Was it Amos's fault, January asked himself, that he had in him smoldering anger equal to January's own? Anger that would unleash itself on the nearest and weakest target?
He thought of Julie on the boat, rocking back and forth in Rose's arms. What'm I gonna do?
With a baby in arms and two more hanging on to her skirts, Mary was obviously not going to run anywhere.
How did you get here? he wanted to ask her as she laid before him a couple of ash-pones and a cup of milk, food her master might well want an accounting of at the end of the day. What are you doing here, with your good French and your beauty and your quick movements, so unlike those of the field-hand who knows that to conclude work swiftly will only earn another task?
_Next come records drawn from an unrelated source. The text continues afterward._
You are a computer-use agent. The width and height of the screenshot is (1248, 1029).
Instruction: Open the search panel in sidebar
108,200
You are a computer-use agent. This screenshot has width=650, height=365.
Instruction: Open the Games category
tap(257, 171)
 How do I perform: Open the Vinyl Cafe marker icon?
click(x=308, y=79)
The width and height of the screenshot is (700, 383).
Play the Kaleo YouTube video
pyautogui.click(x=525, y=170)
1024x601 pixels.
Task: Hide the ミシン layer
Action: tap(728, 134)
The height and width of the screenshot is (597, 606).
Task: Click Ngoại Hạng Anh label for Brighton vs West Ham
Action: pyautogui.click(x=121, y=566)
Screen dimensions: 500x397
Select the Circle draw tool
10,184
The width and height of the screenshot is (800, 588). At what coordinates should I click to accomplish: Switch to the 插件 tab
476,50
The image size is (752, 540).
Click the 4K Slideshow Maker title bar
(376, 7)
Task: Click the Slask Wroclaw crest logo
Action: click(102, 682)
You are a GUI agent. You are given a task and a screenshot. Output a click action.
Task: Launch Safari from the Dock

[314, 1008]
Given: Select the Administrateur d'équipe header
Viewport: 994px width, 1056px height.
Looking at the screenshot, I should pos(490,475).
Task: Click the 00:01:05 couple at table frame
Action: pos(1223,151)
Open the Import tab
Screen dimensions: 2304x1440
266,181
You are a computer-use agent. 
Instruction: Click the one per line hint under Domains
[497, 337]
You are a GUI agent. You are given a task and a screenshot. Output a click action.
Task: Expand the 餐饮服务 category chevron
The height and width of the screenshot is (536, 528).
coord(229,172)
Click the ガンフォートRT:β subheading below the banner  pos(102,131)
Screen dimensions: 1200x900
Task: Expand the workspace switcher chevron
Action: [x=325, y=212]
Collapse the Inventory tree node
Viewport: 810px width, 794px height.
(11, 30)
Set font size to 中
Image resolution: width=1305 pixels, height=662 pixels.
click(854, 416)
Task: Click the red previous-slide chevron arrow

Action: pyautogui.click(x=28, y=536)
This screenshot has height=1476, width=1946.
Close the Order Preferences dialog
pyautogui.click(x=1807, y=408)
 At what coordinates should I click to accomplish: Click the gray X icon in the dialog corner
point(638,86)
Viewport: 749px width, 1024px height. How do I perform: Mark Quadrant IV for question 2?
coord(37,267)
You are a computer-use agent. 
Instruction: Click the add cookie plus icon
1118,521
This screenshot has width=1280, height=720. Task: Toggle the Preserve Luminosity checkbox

But he already knew the answer to this, and the harrowing-up of details would be no joy to her. So instead he raised an eyebrow and asked, “And was this Divine communication via a burning bush, or the more modern whirlwind method?” And laughed as the young woman recounted her master's vision of the fiery letters “GPC,” which had appeared to him in a dream:
“He said they must surely mean Go Preach Christ, though the members of the local Methodist synod who rejected his application for the ministry suggested that Our Lord more probably meant Go Pick Cotton . . . .”
“You have no idea,” she said as she and Amos helped him into the back of the wagon and piled brush and kindling over him, “how good it is to hear good French spoken again, and to see—” She hesitated, sadness darkening her eyes. “Oh, anyone new. Anyone at all.”